Deshalb wolle er bei der Hauptversammlung Anfang Juni sowohl Vorstandschef Frank Niehage als auch  Aufsichtsratschef Martin Korbmacher die Entlastung verwehren. Mehr Misstrauen geht nicht, Förtsch kündigte mit dem Interview an, dass er bereit ist, die Sache eskalieren zu lassen.

 

Niehage kontert die Äußerungen zwar Anfang April im „Handelsblatt“. Förtsch habe Gelegenheiten versäumt, seine Unzufriedenheit über den Aufsichtsrat an das Unternehmen zu kommunizieren. Förtsch würde die Leistungen der rund 1300 Mitarbeiter nicht ausreichend würdigen. Und seine Meinung „repräsentiere nicht die der Mehrheit unserer Gesellschafter“, meint er damals noch zuversichtlich mit Blick auf die Hauptversammlung. 

Zahlen im Sinkflug

Doch der Optimismus war wohl unberechtigt. Am heutigen Dienstag nimmt Niehage den Hut und geht als Verlierer vom Feld. Seine Begründung: unterschiedliche Auffassungen über die Strategie sowie zum Wohle der Gesellschaft.
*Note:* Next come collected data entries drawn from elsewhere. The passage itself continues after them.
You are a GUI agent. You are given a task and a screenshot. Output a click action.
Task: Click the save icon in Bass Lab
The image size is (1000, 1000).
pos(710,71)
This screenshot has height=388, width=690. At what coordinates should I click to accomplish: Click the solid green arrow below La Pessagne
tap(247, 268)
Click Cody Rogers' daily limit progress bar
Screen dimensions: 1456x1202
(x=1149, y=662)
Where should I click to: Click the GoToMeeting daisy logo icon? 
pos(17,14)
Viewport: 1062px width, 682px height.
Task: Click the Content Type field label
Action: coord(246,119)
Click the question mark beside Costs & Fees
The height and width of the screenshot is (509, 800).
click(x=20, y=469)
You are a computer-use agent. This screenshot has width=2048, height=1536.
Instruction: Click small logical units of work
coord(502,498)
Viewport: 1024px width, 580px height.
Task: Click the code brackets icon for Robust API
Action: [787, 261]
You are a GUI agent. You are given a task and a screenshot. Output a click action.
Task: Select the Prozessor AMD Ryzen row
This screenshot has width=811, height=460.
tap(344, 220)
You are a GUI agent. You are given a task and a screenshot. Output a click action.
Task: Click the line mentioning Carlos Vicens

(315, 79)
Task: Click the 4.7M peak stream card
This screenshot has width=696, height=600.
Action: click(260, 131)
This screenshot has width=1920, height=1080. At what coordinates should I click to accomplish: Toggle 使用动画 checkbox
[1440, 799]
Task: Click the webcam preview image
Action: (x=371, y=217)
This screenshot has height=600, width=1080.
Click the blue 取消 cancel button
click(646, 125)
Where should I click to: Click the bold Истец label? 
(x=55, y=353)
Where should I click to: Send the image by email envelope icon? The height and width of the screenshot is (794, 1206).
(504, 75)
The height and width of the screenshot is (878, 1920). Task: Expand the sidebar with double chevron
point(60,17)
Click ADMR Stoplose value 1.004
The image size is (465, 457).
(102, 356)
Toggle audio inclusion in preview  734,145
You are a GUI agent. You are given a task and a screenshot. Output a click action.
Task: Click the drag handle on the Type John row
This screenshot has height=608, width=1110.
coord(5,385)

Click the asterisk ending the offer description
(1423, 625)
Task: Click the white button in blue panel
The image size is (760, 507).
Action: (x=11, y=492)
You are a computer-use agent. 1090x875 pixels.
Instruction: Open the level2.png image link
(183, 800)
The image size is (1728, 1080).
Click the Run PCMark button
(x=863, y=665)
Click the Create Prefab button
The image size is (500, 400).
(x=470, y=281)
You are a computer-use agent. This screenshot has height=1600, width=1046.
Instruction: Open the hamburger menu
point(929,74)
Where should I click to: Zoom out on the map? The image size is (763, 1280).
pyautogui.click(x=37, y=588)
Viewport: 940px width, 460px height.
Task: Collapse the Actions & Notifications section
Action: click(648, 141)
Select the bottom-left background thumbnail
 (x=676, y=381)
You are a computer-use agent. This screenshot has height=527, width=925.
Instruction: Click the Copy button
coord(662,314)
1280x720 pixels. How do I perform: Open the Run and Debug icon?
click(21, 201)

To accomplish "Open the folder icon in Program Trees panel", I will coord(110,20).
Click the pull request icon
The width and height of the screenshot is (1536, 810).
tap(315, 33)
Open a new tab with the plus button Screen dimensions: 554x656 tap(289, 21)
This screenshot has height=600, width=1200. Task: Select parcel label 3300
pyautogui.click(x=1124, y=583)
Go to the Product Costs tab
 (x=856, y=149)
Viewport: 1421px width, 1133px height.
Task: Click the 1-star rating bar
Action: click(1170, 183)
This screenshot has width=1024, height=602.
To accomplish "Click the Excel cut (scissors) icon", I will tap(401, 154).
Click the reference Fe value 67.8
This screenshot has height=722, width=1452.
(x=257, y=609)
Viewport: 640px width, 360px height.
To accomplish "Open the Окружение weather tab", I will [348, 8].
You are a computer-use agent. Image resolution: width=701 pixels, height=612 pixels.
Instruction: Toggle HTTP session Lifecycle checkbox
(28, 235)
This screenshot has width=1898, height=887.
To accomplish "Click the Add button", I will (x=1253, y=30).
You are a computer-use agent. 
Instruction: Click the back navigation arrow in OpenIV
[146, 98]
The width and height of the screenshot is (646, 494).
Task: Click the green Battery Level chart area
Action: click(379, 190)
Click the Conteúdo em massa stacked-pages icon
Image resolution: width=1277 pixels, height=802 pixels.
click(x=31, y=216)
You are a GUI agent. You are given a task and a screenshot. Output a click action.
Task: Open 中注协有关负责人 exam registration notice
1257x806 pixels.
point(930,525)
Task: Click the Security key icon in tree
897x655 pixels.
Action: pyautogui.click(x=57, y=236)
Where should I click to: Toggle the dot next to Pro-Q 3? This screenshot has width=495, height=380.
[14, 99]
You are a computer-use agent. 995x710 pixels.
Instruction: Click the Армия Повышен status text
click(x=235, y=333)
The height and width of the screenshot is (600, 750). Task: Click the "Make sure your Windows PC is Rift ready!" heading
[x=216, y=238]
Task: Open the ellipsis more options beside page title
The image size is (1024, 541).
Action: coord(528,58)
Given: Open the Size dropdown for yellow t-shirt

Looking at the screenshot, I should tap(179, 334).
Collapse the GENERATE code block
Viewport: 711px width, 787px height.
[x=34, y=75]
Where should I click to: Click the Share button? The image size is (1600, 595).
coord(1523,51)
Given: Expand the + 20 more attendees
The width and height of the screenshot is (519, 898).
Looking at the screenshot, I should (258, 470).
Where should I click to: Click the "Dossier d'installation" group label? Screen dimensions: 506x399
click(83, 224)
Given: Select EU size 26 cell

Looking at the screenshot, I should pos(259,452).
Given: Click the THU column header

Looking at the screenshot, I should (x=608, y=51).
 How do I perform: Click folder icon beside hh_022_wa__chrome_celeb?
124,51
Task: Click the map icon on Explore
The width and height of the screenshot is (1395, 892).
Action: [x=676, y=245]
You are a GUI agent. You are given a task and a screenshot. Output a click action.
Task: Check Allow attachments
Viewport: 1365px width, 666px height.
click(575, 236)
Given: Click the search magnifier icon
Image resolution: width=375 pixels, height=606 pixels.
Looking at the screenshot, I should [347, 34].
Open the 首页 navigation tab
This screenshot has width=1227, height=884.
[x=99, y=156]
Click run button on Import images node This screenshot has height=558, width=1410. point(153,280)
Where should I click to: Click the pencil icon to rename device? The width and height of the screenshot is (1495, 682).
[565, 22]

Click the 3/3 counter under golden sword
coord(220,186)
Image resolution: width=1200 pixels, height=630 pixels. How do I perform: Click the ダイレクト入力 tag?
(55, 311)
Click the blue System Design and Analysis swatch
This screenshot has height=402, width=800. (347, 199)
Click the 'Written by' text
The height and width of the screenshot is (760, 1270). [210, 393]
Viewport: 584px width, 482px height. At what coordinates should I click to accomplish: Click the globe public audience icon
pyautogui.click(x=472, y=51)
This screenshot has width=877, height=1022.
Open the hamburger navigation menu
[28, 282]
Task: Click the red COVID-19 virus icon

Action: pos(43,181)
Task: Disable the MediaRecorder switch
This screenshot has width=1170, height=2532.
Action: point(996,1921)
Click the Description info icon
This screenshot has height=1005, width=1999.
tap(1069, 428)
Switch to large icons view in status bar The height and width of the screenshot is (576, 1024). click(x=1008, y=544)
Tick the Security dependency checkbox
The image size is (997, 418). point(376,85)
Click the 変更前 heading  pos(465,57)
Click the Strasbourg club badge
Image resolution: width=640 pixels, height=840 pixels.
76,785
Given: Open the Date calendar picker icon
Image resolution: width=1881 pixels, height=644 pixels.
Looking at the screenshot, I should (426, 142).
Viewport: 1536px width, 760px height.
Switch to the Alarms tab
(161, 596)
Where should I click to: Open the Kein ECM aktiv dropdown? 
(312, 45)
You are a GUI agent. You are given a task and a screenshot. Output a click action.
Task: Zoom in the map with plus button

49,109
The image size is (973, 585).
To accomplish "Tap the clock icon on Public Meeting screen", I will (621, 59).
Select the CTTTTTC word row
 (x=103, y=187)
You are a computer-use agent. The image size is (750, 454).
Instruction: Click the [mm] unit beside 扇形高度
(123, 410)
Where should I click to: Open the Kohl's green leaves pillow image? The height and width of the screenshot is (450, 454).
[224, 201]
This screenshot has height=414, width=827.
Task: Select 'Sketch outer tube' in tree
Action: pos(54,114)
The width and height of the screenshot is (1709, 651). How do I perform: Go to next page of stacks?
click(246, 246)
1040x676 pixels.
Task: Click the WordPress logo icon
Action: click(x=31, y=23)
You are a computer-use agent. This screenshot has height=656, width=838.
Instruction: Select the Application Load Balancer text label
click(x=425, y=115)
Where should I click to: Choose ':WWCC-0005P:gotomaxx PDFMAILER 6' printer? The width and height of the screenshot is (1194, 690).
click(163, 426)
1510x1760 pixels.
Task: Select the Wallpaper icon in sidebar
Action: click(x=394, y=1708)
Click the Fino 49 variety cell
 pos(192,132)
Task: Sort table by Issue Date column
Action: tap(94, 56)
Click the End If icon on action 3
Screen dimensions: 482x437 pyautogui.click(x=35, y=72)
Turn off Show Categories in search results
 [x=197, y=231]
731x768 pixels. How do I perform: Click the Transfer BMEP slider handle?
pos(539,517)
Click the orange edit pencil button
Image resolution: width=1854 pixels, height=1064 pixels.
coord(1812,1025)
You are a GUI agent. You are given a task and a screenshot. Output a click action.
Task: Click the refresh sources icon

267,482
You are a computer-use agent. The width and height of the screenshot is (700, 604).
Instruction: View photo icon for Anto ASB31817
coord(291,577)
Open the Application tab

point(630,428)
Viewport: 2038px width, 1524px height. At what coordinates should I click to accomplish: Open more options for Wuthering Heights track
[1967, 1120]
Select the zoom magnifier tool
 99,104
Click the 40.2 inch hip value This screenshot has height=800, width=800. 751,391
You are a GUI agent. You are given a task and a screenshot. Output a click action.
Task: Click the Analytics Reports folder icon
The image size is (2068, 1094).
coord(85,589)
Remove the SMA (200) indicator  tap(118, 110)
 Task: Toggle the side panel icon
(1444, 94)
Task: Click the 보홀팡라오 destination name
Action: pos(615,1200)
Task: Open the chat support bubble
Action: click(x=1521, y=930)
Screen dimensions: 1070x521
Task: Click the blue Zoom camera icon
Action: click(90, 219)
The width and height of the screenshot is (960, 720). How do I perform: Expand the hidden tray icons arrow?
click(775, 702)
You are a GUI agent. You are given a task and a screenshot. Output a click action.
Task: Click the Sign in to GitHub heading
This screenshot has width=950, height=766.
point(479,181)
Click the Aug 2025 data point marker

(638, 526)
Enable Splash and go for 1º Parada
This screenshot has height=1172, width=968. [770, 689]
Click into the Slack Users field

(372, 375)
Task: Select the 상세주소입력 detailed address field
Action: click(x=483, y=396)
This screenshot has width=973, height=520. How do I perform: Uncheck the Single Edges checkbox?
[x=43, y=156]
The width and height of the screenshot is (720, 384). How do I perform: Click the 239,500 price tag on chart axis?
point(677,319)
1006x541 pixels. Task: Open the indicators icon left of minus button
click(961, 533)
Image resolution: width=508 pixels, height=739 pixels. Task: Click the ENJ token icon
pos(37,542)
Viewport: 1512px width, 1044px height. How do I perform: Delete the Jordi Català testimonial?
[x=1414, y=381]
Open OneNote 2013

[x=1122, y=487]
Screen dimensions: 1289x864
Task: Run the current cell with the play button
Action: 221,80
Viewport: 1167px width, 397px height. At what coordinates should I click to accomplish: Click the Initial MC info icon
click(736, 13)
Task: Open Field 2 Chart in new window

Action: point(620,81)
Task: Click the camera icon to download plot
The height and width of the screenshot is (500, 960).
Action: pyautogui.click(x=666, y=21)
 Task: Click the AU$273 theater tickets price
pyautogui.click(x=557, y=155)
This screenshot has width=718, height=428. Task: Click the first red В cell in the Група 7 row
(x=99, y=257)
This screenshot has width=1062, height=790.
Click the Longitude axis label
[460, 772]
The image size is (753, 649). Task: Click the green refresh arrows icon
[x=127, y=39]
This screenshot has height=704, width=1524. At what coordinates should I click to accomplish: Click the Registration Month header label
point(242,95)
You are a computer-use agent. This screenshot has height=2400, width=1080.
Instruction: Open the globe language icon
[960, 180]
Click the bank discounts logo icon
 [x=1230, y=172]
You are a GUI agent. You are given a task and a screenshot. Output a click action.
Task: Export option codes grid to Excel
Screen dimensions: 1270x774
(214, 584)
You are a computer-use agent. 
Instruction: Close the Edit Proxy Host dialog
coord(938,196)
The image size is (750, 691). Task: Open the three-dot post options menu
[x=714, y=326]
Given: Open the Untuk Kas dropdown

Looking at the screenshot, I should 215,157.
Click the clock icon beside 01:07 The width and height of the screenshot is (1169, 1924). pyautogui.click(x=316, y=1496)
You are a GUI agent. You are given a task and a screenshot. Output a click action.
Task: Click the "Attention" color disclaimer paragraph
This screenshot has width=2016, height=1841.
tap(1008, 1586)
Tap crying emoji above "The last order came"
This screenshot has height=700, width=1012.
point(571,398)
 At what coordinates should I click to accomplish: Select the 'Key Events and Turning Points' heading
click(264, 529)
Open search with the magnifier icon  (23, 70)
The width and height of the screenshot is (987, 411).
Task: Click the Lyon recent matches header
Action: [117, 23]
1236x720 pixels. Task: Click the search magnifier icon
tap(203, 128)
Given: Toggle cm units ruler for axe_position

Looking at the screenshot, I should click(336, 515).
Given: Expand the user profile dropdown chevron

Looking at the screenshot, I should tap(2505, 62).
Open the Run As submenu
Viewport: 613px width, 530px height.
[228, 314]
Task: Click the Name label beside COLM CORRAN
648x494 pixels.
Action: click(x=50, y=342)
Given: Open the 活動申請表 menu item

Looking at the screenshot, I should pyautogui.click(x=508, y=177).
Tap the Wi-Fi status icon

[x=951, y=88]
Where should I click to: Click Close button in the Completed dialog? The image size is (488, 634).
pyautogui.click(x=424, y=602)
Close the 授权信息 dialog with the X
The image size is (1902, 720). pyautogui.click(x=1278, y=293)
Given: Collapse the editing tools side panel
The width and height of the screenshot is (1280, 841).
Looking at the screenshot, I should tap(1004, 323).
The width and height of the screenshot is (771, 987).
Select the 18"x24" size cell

Aber so ganz wird Förtsch ihn nicht los: „Ich werde Flatexdegiro auch weiterhin als Aktionär verbunden bleiben“, sagte Niehage. Er kann mitnehmen, dass unter seiner Führung der kleine Broker zu einem europaweit agierenden Haus aufgestiegen ist, was vor allem der Fusion mit einem niederländischen Broker 2020 zu verdanken ist, der damals bereits in 16 Ländern aktiv war.  Allerdings war die Zahl der Neukunden sowie die jährlich über die Plattform durchgeführten Transaktionen in den vergangenen beiden Jahren im Sinkflug. Hinzu kommt, dass die Finanzaufsicht Bafin bei einer Sonderprüfung Anfang 2023 erhebliche Mängel feststellte, etwa im Meldewesen oder bei der Bewertung von Kreditrisiken. Noch immer arbeitet das Unternehmen die Liste ab.  

Und das scheint doch mehr Investoren zu stören, als Niehage noch Anfang April vermutet hat. Ein Hinweis hätte jedoch die vergangene Hauptversammlung sein können. Damals hatten 33,22 Prozent gegen die Entlastung des Vorstands gestimmt – eine vergleichsweise große Zahl. Aber Niehage wollte seine zweite Chance nicht vergeben und blieb dran. Nun muss er sich eine dritte suchen.